Pixel coordinate grounding data:
+ + + + + + +

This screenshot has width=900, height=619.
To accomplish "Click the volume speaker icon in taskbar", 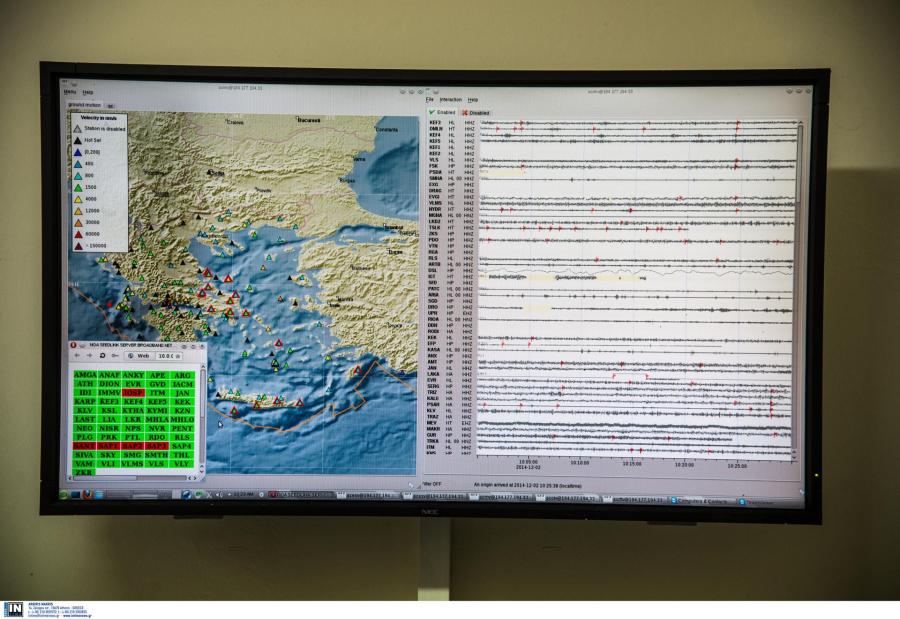I will [218, 494].
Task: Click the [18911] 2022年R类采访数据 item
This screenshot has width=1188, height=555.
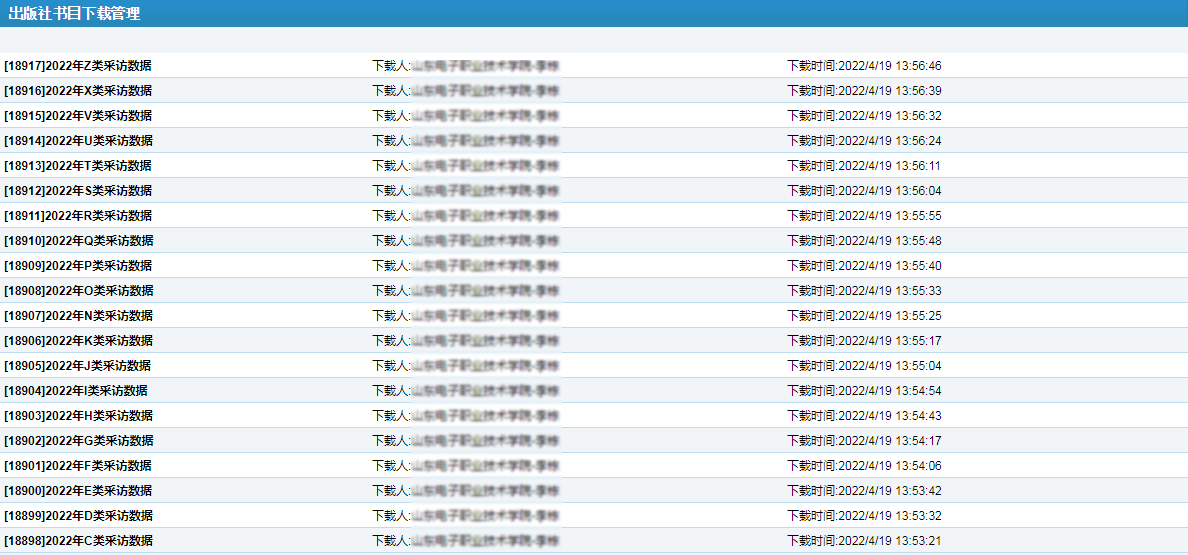Action: (78, 216)
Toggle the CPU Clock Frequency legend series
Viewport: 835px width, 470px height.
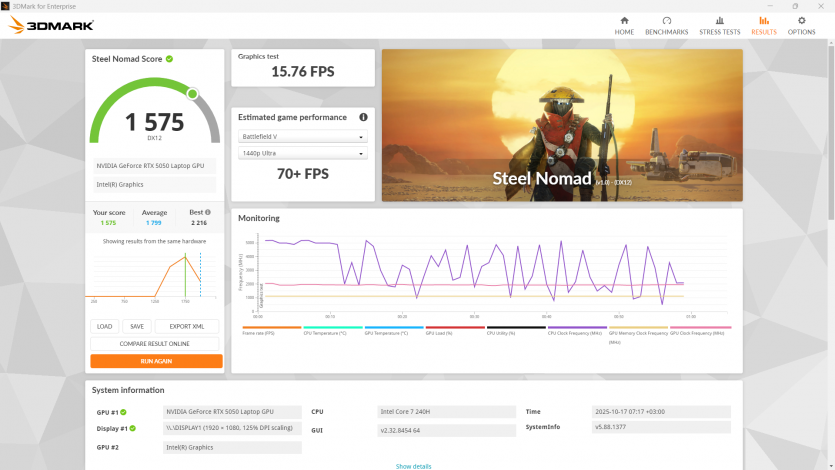[x=574, y=332]
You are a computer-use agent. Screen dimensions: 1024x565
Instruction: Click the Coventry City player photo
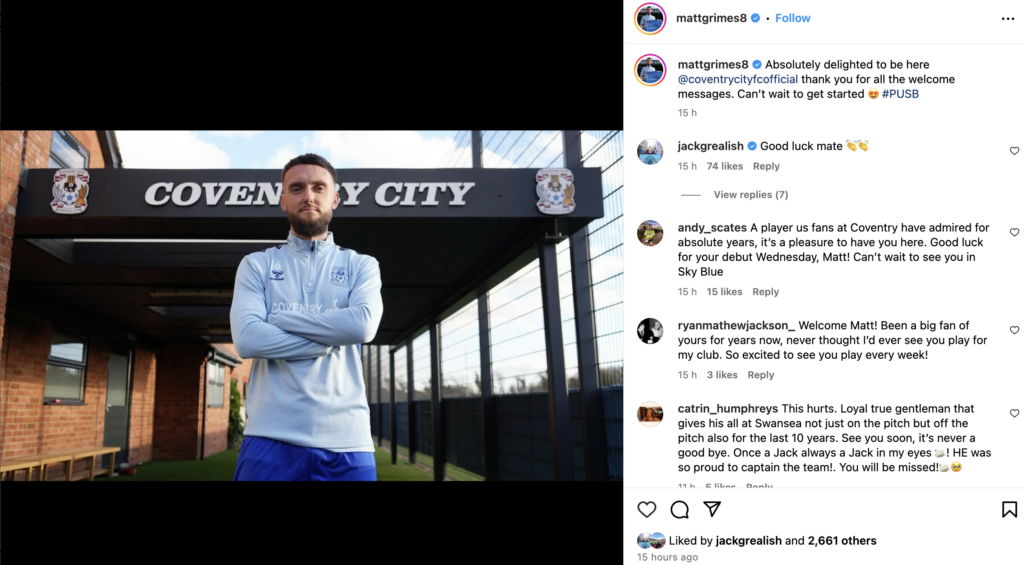tap(312, 306)
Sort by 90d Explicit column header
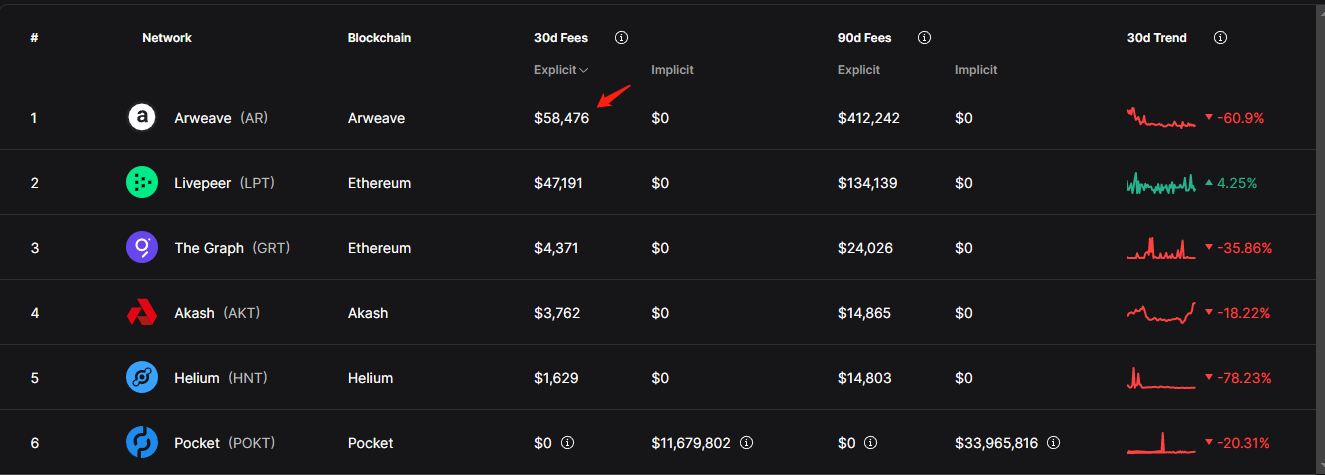Screen dimensions: 1325x475 (859, 70)
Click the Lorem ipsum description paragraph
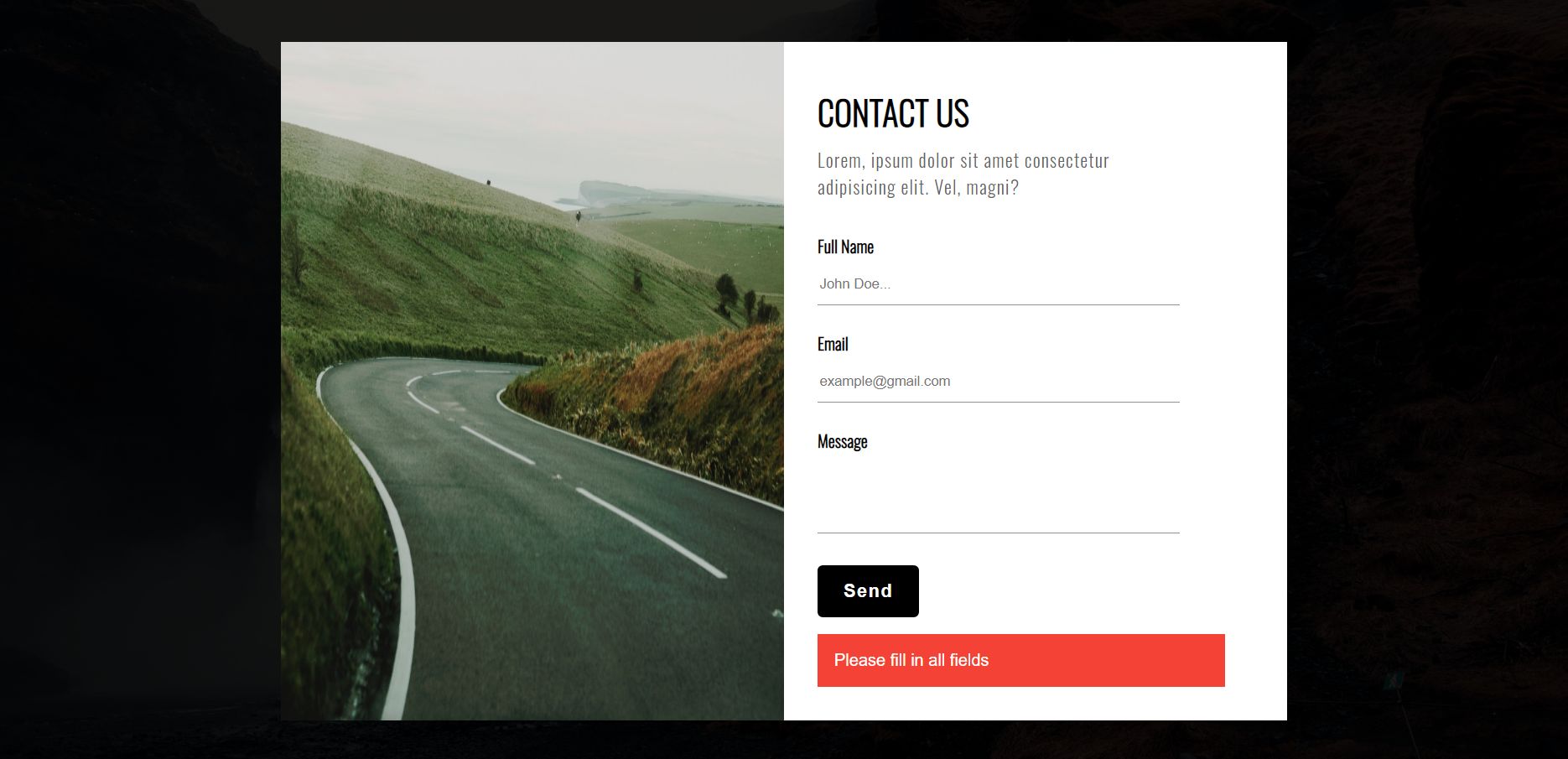Viewport: 1568px width, 759px height. tap(963, 174)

+ + + + + + +

» **WHAT YOU WILL DO**:
Both ends included, copy the lines from the one holding "Instruction: Click the" to the last line of the entries exactly, with all pictures left out.

» **ANSWER SPACE**:
Instruction: Click the Coventry City player photo
tap(312, 306)
Sort by 90d Explicit column header
Screen dimensions: 1325x475 (859, 70)
Click the Lorem ipsum description paragraph
Viewport: 1568px width, 759px height. tap(963, 174)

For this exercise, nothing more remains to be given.